◆ Assignment ◆
The line that contains "Task: Toggle the green" marks the end: retype the data below exactly from its first line through that line.
Segment Start: Dataset records
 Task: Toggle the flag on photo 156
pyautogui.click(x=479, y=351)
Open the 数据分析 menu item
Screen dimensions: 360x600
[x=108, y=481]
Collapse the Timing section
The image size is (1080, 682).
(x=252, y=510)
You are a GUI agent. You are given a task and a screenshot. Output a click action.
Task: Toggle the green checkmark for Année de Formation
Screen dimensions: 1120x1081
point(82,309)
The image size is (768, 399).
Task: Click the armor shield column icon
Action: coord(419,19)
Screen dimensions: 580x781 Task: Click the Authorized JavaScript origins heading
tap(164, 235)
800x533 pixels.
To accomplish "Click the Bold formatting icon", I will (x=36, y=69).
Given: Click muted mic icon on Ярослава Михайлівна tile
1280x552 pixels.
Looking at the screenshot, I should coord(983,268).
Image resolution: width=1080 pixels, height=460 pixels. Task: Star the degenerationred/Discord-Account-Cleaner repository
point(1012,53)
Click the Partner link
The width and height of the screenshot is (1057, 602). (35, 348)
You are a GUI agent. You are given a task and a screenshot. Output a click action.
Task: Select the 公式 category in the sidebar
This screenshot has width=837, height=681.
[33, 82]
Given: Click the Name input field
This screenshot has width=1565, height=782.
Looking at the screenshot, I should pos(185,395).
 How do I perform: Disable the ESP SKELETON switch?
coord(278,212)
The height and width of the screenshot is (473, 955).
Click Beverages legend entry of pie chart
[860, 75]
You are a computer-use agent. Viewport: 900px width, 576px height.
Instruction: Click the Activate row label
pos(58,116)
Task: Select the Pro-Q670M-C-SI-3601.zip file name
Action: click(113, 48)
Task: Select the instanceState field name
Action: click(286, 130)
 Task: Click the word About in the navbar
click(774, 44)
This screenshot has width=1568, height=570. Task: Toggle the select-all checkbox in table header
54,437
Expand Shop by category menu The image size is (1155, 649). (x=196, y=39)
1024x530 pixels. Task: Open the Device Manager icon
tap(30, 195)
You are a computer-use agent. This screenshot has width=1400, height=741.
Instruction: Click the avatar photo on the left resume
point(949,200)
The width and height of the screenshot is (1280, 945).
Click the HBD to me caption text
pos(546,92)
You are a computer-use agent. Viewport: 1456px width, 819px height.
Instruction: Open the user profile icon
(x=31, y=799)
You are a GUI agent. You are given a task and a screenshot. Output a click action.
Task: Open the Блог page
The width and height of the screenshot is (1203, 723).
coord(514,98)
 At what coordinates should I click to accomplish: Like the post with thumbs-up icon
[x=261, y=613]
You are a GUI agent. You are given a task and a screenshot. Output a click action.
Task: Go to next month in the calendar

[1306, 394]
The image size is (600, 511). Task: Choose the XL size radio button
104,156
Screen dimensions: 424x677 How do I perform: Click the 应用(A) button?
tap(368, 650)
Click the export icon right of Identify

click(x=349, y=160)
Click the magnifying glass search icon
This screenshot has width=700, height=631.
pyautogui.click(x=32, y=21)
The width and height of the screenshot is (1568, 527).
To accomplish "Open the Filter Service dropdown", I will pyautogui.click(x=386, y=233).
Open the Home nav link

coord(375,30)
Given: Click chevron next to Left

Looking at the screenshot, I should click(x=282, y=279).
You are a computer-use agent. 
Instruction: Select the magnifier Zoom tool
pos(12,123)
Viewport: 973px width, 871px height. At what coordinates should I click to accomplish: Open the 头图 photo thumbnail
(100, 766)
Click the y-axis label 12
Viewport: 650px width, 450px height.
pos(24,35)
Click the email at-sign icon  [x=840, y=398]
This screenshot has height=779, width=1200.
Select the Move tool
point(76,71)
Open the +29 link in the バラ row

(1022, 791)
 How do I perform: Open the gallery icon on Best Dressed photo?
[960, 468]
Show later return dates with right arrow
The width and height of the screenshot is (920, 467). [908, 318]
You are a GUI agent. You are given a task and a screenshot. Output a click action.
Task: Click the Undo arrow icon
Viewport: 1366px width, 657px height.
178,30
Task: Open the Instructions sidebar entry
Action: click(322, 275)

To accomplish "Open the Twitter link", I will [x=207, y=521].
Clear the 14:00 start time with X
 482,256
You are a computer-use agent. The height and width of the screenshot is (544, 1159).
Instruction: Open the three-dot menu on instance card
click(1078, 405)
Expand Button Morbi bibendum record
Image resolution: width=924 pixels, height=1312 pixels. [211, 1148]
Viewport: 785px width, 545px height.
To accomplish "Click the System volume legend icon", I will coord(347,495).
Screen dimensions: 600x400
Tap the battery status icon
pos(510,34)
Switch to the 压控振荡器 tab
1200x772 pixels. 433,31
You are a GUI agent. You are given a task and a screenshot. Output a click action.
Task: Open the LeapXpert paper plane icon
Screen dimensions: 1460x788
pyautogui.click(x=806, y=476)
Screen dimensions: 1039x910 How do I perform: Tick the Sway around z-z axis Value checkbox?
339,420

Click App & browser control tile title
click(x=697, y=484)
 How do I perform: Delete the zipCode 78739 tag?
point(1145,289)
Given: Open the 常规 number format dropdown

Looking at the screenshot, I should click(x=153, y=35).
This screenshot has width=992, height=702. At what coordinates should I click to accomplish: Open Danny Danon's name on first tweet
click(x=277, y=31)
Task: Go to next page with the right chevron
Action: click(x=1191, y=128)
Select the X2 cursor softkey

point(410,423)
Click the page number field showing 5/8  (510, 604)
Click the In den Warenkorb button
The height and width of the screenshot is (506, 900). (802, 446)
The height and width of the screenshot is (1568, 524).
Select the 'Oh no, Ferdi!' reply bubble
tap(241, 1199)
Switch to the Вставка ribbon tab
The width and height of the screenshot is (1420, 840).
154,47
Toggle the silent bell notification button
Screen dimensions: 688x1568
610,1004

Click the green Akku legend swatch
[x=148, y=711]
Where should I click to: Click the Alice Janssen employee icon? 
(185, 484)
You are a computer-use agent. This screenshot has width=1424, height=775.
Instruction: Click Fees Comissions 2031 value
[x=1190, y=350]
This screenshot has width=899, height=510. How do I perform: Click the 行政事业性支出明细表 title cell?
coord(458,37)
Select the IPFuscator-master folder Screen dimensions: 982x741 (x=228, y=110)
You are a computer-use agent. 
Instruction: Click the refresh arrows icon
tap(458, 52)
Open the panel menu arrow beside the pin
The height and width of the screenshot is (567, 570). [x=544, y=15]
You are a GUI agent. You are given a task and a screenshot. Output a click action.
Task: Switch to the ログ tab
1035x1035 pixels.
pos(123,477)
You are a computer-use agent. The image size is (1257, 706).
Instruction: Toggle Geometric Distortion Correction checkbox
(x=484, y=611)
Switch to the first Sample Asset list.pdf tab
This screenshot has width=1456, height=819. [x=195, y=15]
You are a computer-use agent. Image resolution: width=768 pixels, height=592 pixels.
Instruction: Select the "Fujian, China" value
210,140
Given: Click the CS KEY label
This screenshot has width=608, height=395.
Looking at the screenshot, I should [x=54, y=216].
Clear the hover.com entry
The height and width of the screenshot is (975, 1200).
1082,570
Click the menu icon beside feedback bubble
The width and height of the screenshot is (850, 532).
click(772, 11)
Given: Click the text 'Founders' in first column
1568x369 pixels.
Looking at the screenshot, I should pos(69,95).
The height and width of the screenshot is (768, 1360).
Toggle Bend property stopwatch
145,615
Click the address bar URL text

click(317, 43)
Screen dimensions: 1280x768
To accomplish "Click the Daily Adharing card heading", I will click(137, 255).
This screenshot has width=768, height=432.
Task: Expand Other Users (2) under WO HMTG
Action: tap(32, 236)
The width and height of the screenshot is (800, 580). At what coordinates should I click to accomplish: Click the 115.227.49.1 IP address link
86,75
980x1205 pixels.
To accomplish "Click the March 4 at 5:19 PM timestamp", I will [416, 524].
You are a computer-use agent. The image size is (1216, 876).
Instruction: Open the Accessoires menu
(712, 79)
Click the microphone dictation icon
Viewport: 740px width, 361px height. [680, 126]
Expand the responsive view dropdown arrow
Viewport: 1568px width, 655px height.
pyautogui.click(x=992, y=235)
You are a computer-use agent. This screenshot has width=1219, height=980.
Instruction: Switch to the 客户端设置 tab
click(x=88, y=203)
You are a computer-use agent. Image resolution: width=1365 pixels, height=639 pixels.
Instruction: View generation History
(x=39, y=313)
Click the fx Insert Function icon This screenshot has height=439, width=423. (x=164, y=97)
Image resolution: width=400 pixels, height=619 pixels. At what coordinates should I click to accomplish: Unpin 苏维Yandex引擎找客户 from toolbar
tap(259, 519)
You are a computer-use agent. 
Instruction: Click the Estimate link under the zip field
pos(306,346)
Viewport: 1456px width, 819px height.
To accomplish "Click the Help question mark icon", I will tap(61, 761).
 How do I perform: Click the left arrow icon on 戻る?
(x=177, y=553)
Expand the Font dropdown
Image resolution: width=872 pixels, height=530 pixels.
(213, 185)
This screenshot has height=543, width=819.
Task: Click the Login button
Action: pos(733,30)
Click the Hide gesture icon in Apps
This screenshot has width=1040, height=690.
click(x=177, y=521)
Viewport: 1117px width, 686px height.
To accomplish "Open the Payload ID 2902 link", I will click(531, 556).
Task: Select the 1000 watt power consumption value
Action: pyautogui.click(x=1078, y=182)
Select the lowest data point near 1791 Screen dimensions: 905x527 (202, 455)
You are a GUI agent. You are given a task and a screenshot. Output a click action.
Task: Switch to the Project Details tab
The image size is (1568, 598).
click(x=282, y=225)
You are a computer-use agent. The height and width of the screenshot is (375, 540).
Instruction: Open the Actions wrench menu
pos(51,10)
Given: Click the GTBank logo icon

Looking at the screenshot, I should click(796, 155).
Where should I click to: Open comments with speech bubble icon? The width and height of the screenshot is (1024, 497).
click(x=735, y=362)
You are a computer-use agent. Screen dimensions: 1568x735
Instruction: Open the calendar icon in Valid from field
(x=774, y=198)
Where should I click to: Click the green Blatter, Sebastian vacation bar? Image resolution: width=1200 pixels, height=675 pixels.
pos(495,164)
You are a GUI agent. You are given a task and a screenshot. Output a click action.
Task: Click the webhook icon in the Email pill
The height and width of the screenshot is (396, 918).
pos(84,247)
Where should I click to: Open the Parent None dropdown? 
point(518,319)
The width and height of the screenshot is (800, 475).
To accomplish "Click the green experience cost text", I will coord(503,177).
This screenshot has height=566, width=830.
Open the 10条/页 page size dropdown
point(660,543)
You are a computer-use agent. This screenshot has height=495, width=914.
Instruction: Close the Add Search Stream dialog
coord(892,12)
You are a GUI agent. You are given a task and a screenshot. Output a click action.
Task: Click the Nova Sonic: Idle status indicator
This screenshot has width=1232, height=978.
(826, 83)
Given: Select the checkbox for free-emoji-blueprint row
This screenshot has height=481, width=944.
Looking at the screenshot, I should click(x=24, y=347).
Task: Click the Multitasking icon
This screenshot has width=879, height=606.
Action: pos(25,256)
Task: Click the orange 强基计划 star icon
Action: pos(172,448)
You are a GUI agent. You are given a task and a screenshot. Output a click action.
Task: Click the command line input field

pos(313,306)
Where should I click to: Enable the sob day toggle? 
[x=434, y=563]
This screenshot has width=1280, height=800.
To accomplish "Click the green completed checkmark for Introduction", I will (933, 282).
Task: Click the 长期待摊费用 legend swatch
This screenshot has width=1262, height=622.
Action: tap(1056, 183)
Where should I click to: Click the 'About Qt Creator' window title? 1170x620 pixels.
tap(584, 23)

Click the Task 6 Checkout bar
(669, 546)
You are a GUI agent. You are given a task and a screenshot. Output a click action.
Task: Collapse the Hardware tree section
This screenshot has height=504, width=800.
Segment End: Dataset records
◆ Solution for this task ◆
 Task: Toggle the flag on photo 156
pyautogui.click(x=479, y=351)
Open the 数据分析 menu item
Screen dimensions: 360x600
[x=108, y=481]
Collapse the Timing section
The image size is (1080, 682).
(x=252, y=510)
You are a GUI agent. You are given a task and a screenshot. Output a click action.
Task: Toggle the green checkmark for Année de Formation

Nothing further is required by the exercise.